Here are my configurations for both algorithms:
class DoubleDefineSACConfig(SACConfig):
def __init__(self, algo_class=None):
super().__init__(algo_class)
self.rollouts(
num_rollout_workers=2,
num_envs_per_worker=4,
)
self.training(
policy_model_config={"fcnet_hiddens": [256, 256],
"conv_filters": [[32, [7, 7], 3],
[32, [3, 3], 3]] ,},
q_model_config={"fcnet_hiddens": [256, 256],
"conv_filters": [[32, [7, 7], 3],
[32, [3, 3], 3]] ,},
)
self.rl_module(_enable_rl_module_api=False)
self.framework(framework='tf')
self.evaluation(evaluation_interval=5, evaluation_duration=50)
class ConvDQNConfig(DQNConfig):
def __init__(self, algo_class=None):
super().__init__(algo_class)
self.rollouts(
num_rollout_workers=2,
num_envs_per_worker=4,
)
self.training(
model={"fcnet_hiddens": [256, 256],
"conv_filters": [[32, [7, 7], 3],
[32, [3, 3], 3]] ,}
)
self.rl_module(_enable_rl_module_api=False)
self.framework(framework='tf')
self.evaluation(evaluation_interval=5, evaluation_duration=50)
When I load a checkpoint and checkout the model with “policy.model.base_model.summary()” for DQN and “policy.model.action_model.base_model.summary() policy.model.q_net.base_model.summary()” for SAC I get the following output for SAC:
Model: "model"
__________________________________________________________________________________________________
Layer (type) Output Shape Param # Connected to
==================================================================================================
observations (InputLayer) [(None, 7, 7, 3)] 0 []
conv1 (Conv2D) (None, 3, 3, 32) 4736 ['observations[0][0]']
conv2 (Conv2D) (None, 1, 1, 32) 9248 ['conv1[0][0]']

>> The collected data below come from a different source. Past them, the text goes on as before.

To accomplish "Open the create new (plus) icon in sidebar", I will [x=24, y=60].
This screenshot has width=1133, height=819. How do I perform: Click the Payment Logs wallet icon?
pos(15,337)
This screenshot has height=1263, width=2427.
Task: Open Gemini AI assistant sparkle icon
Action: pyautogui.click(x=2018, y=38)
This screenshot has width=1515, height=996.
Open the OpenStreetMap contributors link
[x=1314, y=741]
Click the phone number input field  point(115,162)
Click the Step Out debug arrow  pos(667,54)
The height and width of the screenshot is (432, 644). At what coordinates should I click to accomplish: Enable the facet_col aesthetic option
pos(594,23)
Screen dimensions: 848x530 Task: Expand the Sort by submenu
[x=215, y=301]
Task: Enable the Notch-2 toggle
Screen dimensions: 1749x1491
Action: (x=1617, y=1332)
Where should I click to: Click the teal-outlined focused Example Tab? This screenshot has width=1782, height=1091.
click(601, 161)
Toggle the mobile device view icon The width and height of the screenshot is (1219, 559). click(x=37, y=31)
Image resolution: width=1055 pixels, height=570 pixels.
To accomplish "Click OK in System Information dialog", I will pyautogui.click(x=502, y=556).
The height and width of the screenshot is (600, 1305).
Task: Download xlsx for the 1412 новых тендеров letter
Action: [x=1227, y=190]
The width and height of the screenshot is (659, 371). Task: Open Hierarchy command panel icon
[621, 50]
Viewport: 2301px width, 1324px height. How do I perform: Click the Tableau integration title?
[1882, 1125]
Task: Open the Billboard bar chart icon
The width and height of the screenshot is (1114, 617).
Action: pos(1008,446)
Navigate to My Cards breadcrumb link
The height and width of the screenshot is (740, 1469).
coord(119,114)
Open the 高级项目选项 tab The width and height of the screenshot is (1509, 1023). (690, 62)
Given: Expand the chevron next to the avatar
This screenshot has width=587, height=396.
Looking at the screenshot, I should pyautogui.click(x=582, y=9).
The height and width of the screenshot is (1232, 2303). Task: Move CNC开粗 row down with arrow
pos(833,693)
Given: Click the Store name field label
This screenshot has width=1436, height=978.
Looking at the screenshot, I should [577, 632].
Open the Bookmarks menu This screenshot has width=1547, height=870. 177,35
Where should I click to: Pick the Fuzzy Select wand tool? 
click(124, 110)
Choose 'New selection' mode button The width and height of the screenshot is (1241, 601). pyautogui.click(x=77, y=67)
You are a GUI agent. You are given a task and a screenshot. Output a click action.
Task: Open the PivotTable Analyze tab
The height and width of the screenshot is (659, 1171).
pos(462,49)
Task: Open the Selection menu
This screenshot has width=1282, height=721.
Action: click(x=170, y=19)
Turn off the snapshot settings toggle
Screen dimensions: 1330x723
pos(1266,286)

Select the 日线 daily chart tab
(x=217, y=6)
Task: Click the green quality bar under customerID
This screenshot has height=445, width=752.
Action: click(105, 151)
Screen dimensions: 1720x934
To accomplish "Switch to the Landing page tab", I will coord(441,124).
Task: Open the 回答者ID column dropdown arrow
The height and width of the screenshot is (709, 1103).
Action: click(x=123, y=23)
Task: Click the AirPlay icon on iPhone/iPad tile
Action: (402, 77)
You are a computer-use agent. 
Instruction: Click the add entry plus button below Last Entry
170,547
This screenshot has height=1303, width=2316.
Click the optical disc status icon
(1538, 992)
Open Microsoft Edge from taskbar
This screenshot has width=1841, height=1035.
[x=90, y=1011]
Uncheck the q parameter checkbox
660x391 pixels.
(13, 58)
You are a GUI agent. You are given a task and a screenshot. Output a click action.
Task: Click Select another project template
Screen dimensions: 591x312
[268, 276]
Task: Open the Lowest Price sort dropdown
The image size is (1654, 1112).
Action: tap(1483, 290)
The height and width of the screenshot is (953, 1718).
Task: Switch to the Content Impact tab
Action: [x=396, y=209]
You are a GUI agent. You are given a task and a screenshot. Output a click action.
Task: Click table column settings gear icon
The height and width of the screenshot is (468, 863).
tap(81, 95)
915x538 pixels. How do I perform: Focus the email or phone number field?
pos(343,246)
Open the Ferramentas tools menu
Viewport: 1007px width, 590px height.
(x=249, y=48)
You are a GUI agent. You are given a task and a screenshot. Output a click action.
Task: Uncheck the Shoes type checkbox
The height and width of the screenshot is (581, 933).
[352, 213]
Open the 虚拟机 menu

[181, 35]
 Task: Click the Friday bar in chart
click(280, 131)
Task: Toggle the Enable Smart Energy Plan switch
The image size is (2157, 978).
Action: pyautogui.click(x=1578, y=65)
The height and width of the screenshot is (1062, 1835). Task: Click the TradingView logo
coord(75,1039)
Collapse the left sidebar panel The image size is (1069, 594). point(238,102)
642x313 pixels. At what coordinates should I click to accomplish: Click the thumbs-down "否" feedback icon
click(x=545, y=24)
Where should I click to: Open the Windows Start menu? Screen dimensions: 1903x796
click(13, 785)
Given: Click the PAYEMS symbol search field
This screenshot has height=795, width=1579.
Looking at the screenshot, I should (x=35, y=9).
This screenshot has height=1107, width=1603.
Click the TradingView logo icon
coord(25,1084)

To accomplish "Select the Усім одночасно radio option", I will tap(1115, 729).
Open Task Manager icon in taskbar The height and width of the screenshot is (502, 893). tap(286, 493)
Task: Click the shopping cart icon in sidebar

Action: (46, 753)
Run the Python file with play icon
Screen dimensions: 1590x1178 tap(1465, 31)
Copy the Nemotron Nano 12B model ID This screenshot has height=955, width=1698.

lambda (Lambda) (None, 32) 0 ['conv2[0][0]']
conv_out (Conv2D) (None, 1, 1, 7) 231 ['conv2[0][0]']
value_out (Dense) (None, 1) 33 ['lambda[0][0]']
==================================================================================================
Total params: 14,248
Trainable params: 14,248
Non-trainable params: 0
__________________________________________________________________________________________________
Model: "model_1"
__________________________________________________________________________________________________
Layer (type) Output Shape Param # Connected to
==================================================================================================
observations (InputLayer) [(None, 7, 7, 3)] 0 []
conv1 (Conv2D) (None, 3, 3, 32) 4736 ['observations[0][0]']
conv2 (Conv2D) (None, 1, 1, 32) 9248 ['conv1[0][0]']
lambda_1 (Lambda) (None, 32) 0 ['conv2[0][0]']
conv_out (Conv2D) (None, 1, 1, 7) 231 ['conv2[0][0]']
value_out (Dense) (None, 1) 33 ['lambda_1[0][0]']
==================================================================================================
Total params: 14,248
Trainable params: 14,248
Non-trainable params: 0
__________________________________________________________________________________________________
and DQN:
Model: "model"
_________________________________________________________________
Layer (type) Output Shape Param #
=================================================================
observations (InputLayer) [(None, 7, 7, 3)] 0
conv1 (Conv2D) (None, 3, 3, 32) 4736
conv_out (Conv2D) (None, 1, 1, 256) 73984
lambda (Lambda) (None, 256) 0
value_out (Dense) (None, 1) 257
=================================================================
Total params: 78,977
Trainable params: 78,977
Non-trainable params: 0
_________________________________________________________________
Why do the two SAC networks not like the network from DQN?
PS: I am aware that using SAC to solve a gridworld is not optimal, I just want to be sure that the issue is not on my end.